2. “Cash” is defined as “2. Com. a. money, esp. ready money; strictly, coin or specie, but also, less strictly bank notes, sight drafts, or demand deposits at a bank. b. Money or its equivalent paid immediately or promptly after purchasing; as, to sell goods or to give a discount for cash....” (See Webster's New International Dictionary (2d ed. unabridged 1946).)

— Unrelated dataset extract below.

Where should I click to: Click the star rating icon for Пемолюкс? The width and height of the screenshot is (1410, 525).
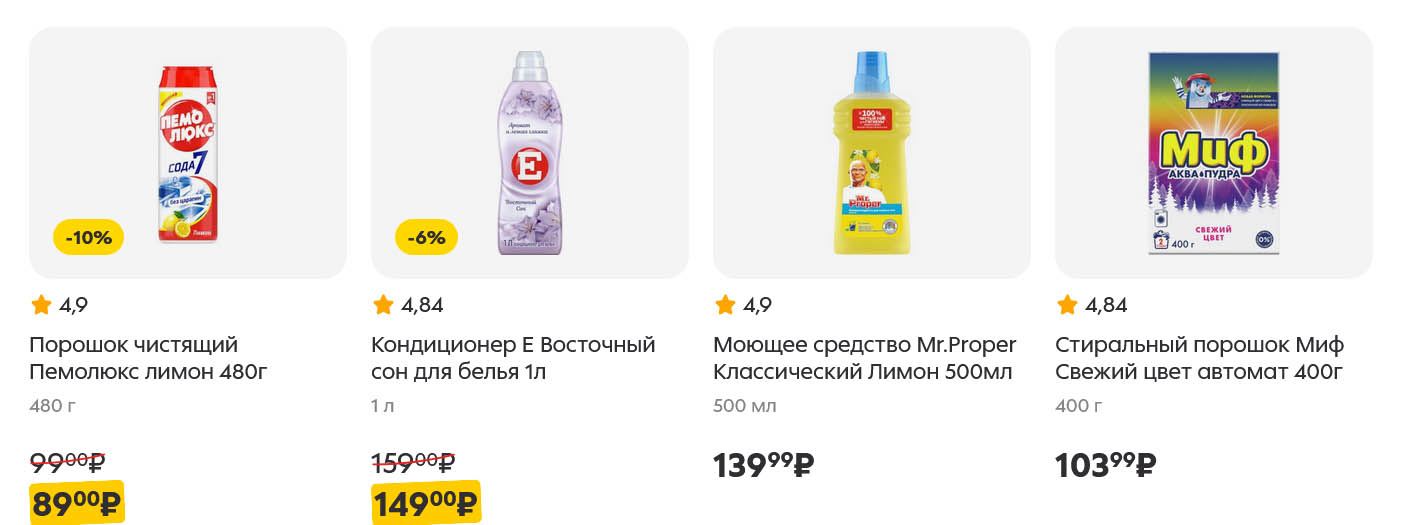pyautogui.click(x=41, y=305)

3. Penal Code section 118 provides: “Every person who, having taken an oath that he will testify, declare, depose, or certify truly before any competent tribunal, officer, or person, in any of the cases in which such an oath may by law be administered, wilfully and contrary to such oath, states as true any material matter which he knows to be false, and every person who testifies, declares, deposes, or certifies under penalty of perjury in any of the cases in which such testimony, declarations, depositions, or certification is permitted by law under penalty of perjury and wilfully states as true any material matter which he knows to be false, is guilty of perjury.”
4. Penal Code section 1170, subdivision (a)(2) provides in part: “In sentencing the convicted person, the court shall apply the sentencing rules of the Judicial Council....”Rule 421, California Rules of Court, provides in relevant part, that circumstances in aggravation include facts relating to the crime, including the fact that the defendant illegally interfered with the judicial process (subd. (a)(6)) and the fact that the defendant was convicted of other crimes for which consecutive sentences could have been imposed but for which concurrent sentences were imposed (subd. (a)(7)); circumstances in aggravation also include facts relating to the defendant, including the fact that the defendant's prior convictions as an adult are of increasing seriousness (subd. (b)(2)).Rule 409 states “Relevant criteria enumerated in these rules shall be considered by the sentencing judge, and shall be deemed to have been considered unless the record affirmatively reflects otherwise.”
BARRY-DEAL, Associate Justice.
WHITE, P. J., and SCOTT, J., concur.